Univ. Lille, CNRS, Inserm, CHU Lille, UMR9020-U1277-Canther-Cancer Heterogeneity, Plasticity and Resistance to Therapies, Lille, France.
Eur J Haematol. 2025 Aug;115(2):185-192. doi: 10.1111/ejh.14435. Epub 2025 May 15.
The evolution of acute myeloid leukemia (AML) classifications has progressively shifted the diagnostic focus toward genetic criteria. Nevertheless, morphology remains a key element in clinical practice, often serving as the initial trigger for additional molecular investigations. The diagnosis of acute erythroleukemia (AEML), initially defined by the FAB group, is no longer recognized as a distinct entity in the latest WHO and ICC classifications. Some studies have indicated that AEML shares similarities with myelodysplastic neoplasms, including a high frequency of TP53 mutations and adverse karyotypes. Here, we conducted a retrospective analysis in adults with AEML defined using historical morphologic criteria (≥ 50% erythroid precursors and ≥ 20% blasts among non-erythroid cells). In contrast to older patients, young adults (18-60 years) exhibit unique genetic profiles including a high prevalence of normal karyotypes (65%), NPM1 (35%) and UBTF (23%) mutations. AEML morphology in NPM1-mutated cases did not impact clinical outcomes but was associated with specific molecular features, including an enrichment of WT1 and cohesin gene mutations. In this age group, our findings support that morphologically defined AEML often corresponds to AML according to current genetic criteria, consistent with recent classification systems that prioritize molecular features over morphology.

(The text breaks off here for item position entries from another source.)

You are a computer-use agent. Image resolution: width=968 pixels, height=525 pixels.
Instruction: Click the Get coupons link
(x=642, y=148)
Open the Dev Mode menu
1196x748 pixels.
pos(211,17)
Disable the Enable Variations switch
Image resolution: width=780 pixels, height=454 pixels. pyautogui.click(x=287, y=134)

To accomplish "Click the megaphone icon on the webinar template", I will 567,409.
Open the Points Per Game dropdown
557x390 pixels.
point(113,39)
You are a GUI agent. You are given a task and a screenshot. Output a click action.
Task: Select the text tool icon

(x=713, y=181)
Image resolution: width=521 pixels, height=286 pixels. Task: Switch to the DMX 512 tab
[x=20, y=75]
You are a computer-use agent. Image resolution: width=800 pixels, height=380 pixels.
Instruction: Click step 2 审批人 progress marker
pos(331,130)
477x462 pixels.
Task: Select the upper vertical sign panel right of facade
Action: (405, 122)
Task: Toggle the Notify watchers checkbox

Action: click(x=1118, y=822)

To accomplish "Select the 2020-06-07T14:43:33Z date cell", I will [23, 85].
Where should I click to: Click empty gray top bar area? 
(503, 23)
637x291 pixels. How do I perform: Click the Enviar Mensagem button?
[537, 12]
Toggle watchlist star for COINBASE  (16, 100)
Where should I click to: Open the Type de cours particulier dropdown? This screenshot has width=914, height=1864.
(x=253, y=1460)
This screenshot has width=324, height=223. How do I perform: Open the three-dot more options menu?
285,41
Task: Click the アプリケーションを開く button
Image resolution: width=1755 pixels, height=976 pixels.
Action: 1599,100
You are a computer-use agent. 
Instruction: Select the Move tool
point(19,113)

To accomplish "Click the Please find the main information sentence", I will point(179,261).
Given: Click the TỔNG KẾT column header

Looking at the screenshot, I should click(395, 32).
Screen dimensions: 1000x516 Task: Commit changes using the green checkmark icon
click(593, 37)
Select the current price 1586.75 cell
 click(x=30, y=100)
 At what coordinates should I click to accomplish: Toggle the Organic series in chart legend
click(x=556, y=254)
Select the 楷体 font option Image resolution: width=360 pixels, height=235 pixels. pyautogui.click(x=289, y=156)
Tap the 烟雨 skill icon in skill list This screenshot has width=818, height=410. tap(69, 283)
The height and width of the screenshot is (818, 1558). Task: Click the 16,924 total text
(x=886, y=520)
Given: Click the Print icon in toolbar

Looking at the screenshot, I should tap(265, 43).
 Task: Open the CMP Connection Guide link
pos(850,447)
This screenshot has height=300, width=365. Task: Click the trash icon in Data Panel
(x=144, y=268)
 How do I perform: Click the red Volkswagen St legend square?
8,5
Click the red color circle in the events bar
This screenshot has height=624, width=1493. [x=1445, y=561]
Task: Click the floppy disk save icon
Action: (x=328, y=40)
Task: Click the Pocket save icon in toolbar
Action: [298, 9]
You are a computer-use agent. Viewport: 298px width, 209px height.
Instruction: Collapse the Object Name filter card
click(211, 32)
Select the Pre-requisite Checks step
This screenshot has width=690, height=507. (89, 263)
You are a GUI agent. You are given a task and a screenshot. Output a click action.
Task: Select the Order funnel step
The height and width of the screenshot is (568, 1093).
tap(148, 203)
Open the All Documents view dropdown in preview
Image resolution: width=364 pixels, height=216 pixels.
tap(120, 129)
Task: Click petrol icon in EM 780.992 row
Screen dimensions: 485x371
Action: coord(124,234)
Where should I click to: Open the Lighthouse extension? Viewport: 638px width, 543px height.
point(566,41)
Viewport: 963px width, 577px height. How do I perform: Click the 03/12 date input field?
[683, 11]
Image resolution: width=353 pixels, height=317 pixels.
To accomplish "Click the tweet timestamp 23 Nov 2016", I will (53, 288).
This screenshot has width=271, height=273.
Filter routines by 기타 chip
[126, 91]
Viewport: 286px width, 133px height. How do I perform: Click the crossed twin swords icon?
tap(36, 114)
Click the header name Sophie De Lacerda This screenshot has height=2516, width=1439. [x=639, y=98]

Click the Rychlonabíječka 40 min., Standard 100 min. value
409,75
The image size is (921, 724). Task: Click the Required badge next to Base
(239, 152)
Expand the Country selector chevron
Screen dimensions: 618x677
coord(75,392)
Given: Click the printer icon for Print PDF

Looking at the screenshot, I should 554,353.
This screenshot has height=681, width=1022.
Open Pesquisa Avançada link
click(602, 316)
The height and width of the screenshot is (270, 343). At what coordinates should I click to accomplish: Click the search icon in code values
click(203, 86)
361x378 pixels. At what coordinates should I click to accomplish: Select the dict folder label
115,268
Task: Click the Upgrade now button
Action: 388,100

急性髓系白血病(AML)分类的演变已逐渐将诊断重点转向基因标准。然而,形态学在临床实践中仍然是一个关键要素,常常作为进一步分子研究的初始触发因素。急性红白血病(AEML)最初由FAB小组定义,在最新的世界卫生组织(WHO)和国际癌症研究机构(ICC)分类中不再被视为一个独立的实体。一些研究表明,AEML与骨髓增生异常肿瘤有相似之处,包括TP53突变的高频率和不良核型。在此,我们对使用历史形态学标准定义的成人AEML患者进行了回顾性分析(非红系细胞中≥50%的红系前体细胞和≥20%的原始细胞)。与老年患者不同,年轻成人(18 - 60岁)表现出独特的基因特征,包括正常核型的高患病率(65%)、NPM1(35%)和UBTF(23%)突变。NPM1突变病例中的AEML形态学不影响临床结局,但与特定分子特征相关,包括WT1和黏连蛋白基因突变的富集。在这个年龄组中,我们的研究结果支持,根据当前基因标准,形态学定义的AEML通常对应于AML,这与最近优先考虑分子特征而非形态学的分类系统一致。